The client declined the offer, we tried the case, and we lost. The client ended up receiving substantially more jail time than he would have had he accepted the plea.
Although I felt terrible about all of this, the client seemed fine – almost giddy — after sentencing. I remember him thanking me, the judge and the prosecutor as he was led away in handcuffs.
And that is when it occurred to me: Who knows how he felt the next day, or the day after that, as the reality of a substantial prison term began to sink in? But on that day anyway, he had been heard.
We had confronted the government’s witnesses, presented our own witnesses, argued before the judge.
He would not have that lingering doubt he had expressed with respect to an earlier conviction: Yeah, he told me. My lawyer talked me into taking that deal.

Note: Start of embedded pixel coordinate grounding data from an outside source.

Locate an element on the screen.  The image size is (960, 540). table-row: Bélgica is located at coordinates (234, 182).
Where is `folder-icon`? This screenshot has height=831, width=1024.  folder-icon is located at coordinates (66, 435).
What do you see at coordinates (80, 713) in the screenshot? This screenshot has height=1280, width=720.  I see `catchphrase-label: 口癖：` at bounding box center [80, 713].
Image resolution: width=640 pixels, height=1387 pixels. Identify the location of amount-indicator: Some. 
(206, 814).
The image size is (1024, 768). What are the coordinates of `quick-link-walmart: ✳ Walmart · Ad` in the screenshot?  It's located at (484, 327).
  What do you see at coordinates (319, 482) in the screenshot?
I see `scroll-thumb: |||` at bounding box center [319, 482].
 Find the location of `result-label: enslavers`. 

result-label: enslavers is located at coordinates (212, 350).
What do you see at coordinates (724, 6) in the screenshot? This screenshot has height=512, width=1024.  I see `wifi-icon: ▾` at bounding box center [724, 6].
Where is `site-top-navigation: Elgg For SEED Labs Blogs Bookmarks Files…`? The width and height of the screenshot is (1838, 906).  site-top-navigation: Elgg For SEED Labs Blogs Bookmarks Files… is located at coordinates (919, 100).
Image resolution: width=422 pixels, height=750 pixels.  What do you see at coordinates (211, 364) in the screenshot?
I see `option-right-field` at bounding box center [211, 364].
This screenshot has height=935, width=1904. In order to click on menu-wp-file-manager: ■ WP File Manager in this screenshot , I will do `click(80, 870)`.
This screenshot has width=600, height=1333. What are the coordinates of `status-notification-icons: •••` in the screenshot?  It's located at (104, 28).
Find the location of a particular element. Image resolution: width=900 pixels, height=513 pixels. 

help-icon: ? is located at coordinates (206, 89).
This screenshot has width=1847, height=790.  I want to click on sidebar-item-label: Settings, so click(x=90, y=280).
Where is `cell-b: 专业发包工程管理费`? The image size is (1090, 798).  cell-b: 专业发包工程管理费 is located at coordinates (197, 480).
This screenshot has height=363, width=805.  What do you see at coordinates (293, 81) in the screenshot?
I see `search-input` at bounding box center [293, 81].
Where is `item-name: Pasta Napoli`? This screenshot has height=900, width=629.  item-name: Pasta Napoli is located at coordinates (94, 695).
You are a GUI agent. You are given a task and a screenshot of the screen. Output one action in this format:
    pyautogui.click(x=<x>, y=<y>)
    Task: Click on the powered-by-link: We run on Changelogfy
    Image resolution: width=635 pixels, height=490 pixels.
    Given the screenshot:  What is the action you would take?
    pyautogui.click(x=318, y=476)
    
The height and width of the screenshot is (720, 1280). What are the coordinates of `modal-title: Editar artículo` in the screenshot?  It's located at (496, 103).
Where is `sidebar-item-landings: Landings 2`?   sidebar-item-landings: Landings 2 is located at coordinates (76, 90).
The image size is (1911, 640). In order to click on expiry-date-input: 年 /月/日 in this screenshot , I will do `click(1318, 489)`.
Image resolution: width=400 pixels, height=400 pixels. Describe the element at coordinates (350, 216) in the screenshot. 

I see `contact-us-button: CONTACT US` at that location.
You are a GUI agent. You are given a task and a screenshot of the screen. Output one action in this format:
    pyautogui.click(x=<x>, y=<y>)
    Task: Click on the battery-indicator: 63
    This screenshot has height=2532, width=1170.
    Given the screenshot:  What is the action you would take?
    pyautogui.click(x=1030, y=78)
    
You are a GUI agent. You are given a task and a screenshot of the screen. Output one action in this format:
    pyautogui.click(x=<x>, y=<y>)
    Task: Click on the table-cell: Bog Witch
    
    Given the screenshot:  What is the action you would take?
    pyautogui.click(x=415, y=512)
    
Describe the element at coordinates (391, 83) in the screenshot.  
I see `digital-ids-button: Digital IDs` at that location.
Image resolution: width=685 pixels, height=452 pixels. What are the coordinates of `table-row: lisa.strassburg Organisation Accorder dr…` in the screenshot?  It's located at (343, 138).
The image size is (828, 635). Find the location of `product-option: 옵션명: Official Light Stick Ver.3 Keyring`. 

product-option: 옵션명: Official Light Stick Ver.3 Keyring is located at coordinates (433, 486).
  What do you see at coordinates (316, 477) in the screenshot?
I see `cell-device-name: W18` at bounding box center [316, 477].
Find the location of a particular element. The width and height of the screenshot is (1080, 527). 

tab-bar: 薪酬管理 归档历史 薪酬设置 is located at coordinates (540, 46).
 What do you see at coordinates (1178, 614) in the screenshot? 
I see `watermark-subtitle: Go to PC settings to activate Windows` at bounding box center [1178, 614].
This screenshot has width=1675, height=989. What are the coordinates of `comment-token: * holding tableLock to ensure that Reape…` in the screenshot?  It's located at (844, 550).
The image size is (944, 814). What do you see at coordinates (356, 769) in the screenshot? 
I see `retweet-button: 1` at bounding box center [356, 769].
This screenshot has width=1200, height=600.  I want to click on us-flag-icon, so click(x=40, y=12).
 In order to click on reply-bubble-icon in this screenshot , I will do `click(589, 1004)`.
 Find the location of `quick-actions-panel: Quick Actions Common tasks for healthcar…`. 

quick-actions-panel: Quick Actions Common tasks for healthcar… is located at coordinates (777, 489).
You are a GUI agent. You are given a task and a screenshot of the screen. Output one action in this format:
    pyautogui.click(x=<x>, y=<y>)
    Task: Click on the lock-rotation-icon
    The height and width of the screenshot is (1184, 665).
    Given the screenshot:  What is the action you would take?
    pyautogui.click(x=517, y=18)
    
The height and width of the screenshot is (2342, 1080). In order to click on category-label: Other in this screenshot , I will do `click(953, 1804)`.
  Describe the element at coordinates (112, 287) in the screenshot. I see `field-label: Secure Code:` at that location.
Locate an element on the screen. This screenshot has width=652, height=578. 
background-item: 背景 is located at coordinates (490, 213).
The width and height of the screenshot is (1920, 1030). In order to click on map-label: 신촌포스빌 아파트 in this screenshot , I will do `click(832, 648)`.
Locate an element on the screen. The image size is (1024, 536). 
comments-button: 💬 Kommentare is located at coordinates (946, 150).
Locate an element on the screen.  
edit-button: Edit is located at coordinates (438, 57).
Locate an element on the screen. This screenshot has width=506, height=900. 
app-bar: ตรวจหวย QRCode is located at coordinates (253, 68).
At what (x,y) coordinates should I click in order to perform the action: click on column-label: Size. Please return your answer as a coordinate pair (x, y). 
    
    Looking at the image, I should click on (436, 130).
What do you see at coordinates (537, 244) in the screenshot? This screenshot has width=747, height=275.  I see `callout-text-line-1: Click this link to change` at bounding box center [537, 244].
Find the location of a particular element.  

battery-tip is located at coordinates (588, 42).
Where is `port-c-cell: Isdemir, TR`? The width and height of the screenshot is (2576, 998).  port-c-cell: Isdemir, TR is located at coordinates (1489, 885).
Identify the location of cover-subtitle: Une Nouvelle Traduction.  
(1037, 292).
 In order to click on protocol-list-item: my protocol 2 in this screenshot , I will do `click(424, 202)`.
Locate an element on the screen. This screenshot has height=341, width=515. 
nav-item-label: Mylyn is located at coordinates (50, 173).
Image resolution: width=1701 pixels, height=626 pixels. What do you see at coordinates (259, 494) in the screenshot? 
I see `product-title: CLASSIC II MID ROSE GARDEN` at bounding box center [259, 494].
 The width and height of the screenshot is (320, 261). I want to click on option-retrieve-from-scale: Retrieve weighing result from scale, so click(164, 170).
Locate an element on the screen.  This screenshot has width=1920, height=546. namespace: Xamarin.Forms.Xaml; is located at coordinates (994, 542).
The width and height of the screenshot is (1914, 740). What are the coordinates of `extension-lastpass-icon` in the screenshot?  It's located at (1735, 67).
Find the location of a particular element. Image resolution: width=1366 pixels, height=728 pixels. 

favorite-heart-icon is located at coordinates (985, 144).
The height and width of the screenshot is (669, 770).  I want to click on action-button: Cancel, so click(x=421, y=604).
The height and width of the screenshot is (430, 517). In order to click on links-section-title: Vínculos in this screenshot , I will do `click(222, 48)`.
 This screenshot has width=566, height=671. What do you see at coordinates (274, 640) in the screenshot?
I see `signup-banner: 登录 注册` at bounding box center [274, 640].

I will always think we could have beaten it at trial.
I was thinking about this recently in connection with an email exchange with a prosecutor.
There was nothing unusual about the exchange: I presented the arguments for either dismissing the case outright or offering my client a favorable diversion program. And the prosecutor responded by denying my request for dismissal.
The difference was in the way he did so.
I have often complained here about the county prosecutors I encountered in Pennsylvania and Virginia. There is nothing worse than a bored county prosecutor handling one misdemeanor case after another, year after year. Yes, I too would be unhappy and I might take this out on yet another defense lawyer seeking an advantage on behalf of his/her client.
But D.C. prosecutors are an entirely different class of professionals. In this case, the prosecutor responded to my email with more than a rote response.
The prosecutor thanked me for the information and said he had relayed it up the chain. In discussing the matter with his supervisors, he said, he had not been given permission to dismiss the case outright. But he could offer my client a “pathway” to ultimate dismissal. He then spelled out what their offer would be. In so doing, he made specific references to my client’s personal situation.
Like I said, there was nothing earth shattering about this response. But it is nice to be acknowledged, considered, noticed, heard.
The Zulu greeting “Sawubona” translated literally means “I see you.”
Because it is important to be seen.
I liked the prosecutor’s response, even if it failed to give us what we asked for. I share every bit of communication with a client, and it was nice to show him that we were at least getting a hearing.
And it was gratifying for my client to see that someone at the prosecutor’s office had thought about him as a person. Because in the end, win or lose, that is all we can really ask for.